Source records:
▶

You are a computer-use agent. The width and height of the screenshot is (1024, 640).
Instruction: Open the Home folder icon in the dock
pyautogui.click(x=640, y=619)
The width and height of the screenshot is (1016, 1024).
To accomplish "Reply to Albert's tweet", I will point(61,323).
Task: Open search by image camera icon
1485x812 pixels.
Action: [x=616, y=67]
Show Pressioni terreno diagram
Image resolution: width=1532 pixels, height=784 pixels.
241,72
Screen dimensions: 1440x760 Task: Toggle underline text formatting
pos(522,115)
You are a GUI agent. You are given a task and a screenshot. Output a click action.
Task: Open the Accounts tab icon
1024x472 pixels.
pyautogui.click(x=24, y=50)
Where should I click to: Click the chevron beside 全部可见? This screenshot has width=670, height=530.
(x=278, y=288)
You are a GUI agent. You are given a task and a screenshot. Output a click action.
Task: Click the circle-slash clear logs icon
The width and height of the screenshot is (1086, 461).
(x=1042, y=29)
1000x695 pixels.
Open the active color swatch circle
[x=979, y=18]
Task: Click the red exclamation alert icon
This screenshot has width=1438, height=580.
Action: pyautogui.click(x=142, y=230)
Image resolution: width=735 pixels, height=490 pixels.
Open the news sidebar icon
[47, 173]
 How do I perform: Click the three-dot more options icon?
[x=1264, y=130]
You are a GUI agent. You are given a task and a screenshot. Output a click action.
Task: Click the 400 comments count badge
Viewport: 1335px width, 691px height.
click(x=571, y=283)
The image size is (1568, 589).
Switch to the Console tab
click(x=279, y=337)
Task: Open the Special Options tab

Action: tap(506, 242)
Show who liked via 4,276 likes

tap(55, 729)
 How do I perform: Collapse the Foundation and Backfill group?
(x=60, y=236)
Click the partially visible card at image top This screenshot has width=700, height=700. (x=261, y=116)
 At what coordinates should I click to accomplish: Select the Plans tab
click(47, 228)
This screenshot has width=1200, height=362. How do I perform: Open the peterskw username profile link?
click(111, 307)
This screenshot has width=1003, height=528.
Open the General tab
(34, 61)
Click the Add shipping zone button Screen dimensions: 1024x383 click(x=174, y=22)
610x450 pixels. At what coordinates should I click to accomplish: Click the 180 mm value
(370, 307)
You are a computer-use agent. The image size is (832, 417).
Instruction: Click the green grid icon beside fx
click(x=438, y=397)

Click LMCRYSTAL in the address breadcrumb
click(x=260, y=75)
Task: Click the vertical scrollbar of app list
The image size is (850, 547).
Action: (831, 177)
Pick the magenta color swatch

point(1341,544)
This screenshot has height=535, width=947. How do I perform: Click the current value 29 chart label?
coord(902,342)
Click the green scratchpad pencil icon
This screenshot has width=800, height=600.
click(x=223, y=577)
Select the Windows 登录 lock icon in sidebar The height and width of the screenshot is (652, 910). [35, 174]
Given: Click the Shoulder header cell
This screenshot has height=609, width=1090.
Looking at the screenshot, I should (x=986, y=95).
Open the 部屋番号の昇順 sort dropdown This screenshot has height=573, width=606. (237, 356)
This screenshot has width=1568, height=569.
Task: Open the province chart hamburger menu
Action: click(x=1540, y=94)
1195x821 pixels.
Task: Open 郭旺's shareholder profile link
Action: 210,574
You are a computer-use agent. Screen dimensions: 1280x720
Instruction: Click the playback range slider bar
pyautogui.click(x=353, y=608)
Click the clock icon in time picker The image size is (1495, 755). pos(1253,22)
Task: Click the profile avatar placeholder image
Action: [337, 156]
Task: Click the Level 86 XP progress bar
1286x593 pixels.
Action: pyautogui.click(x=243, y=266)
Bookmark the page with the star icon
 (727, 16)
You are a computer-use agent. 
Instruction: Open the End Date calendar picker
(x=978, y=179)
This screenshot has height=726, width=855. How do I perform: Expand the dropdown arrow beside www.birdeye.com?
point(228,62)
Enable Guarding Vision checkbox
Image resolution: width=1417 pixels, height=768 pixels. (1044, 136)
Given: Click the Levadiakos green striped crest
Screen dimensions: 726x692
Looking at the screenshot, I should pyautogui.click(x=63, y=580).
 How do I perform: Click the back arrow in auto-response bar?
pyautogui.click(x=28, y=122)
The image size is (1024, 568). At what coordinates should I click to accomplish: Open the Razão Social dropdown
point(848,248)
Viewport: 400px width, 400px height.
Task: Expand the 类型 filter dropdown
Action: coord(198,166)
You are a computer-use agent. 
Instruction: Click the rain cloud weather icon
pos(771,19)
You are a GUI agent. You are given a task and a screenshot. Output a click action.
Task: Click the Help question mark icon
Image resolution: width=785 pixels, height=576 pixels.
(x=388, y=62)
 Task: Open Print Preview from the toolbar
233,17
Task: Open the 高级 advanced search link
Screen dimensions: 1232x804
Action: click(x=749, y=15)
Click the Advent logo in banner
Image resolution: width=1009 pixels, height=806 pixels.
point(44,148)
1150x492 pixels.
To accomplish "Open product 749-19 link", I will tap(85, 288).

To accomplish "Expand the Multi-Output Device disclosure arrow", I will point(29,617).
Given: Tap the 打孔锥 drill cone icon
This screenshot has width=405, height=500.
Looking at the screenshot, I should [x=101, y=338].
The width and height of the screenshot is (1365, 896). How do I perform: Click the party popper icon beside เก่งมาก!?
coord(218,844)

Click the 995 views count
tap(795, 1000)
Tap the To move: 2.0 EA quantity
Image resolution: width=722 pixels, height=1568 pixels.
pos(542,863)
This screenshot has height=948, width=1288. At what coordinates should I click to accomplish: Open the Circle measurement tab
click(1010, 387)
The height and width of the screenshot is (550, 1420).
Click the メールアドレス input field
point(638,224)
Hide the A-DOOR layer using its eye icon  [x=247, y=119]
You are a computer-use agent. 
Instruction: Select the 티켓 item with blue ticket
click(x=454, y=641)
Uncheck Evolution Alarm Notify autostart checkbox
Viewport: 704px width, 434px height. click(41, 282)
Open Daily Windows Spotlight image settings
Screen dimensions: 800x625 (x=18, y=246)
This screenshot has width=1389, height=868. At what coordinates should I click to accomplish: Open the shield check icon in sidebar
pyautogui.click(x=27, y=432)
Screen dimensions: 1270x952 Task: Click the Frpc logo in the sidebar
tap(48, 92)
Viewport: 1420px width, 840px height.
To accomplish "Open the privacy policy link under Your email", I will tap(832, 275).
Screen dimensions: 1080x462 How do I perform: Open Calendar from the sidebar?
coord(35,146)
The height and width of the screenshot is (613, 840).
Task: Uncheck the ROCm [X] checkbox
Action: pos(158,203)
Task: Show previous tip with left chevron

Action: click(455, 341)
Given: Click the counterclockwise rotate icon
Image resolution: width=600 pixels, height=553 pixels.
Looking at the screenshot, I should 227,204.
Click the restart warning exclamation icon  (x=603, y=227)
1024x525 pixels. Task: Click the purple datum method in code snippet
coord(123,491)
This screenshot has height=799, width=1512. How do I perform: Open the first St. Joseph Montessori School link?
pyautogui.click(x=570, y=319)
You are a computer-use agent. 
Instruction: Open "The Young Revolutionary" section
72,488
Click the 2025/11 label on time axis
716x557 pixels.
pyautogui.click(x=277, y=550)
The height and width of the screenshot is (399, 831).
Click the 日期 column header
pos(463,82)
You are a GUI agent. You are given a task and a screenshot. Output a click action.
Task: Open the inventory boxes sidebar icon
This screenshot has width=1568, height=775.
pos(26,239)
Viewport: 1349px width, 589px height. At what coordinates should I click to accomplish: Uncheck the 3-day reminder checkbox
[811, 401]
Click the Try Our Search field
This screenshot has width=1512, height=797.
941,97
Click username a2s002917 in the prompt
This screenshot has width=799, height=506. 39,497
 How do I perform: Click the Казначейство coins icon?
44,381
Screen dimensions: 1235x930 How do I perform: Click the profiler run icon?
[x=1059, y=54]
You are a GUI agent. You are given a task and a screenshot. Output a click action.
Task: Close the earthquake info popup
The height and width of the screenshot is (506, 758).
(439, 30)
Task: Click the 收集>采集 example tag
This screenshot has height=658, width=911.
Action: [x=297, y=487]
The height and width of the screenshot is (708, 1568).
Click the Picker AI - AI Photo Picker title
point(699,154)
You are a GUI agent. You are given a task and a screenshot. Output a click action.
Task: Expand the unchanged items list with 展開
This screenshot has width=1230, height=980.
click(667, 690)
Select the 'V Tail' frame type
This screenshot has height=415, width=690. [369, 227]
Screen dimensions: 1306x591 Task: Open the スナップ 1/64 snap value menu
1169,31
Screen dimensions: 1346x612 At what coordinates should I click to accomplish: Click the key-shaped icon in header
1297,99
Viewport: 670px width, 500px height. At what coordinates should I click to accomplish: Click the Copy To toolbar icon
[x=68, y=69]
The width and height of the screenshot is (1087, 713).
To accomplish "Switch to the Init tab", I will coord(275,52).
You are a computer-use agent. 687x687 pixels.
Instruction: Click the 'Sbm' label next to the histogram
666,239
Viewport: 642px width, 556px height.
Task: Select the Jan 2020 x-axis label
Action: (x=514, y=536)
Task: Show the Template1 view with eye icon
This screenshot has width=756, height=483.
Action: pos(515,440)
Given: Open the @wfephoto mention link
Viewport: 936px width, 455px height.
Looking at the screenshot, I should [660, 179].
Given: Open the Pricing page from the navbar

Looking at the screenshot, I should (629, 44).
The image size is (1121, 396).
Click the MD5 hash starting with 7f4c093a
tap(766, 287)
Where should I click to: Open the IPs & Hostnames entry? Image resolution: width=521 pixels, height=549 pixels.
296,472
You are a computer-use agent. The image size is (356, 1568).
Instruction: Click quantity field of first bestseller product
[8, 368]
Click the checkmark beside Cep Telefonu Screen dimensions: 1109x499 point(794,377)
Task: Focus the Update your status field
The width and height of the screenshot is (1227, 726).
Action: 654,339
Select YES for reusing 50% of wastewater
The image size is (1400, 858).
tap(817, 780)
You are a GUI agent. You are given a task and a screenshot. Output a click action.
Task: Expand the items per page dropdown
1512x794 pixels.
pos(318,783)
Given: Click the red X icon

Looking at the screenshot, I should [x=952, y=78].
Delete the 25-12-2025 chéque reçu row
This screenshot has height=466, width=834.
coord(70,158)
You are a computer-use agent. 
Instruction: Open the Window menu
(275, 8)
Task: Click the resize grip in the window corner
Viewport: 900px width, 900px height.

◀

Here the job is to transcribe the lines from the first line of the data through the line containing "This screenshot has width=1003, height=528.", inclusive, exactly and with nothing else.

You are a computer-use agent. The width and height of the screenshot is (1024, 640).
Instruction: Open the Home folder icon in the dock
pyautogui.click(x=640, y=619)
The width and height of the screenshot is (1016, 1024).
To accomplish "Reply to Albert's tweet", I will point(61,323).
Task: Open search by image camera icon
1485x812 pixels.
Action: [x=616, y=67]
Show Pressioni terreno diagram
Image resolution: width=1532 pixels, height=784 pixels.
241,72
Screen dimensions: 1440x760 Task: Toggle underline text formatting
pos(522,115)
You are a GUI agent. You are given a task and a screenshot. Output a click action.
Task: Open the Accounts tab icon
1024x472 pixels.
pyautogui.click(x=24, y=50)
Where should I click to: Click the chevron beside 全部可见? This screenshot has width=670, height=530.
(x=278, y=288)
You are a GUI agent. You are given a task and a screenshot. Output a click action.
Task: Click the circle-slash clear logs icon
The width and height of the screenshot is (1086, 461).
(x=1042, y=29)
1000x695 pixels.
Open the active color swatch circle
[x=979, y=18]
Task: Click the red exclamation alert icon
This screenshot has width=1438, height=580.
Action: pyautogui.click(x=142, y=230)
Image resolution: width=735 pixels, height=490 pixels.
Open the news sidebar icon
[47, 173]
 How do I perform: Click the three-dot more options icon?
[x=1264, y=130]
You are a GUI agent. You are given a task and a screenshot. Output a click action.
Task: Click the 400 comments count badge
Viewport: 1335px width, 691px height.
click(x=571, y=283)
The image size is (1568, 589).
Switch to the Console tab
click(x=279, y=337)
Task: Open the Special Options tab

Action: tap(506, 242)
Show who liked via 4,276 likes

tap(55, 729)
 How do I perform: Collapse the Foundation and Backfill group?
(x=60, y=236)
Click the partially visible card at image top This screenshot has width=700, height=700. (x=261, y=116)
 At what coordinates should I click to accomplish: Select the Plans tab
click(47, 228)
This screenshot has width=1200, height=362. How do I perform: Open the peterskw username profile link?
click(111, 307)
This screenshot has width=1003, height=528.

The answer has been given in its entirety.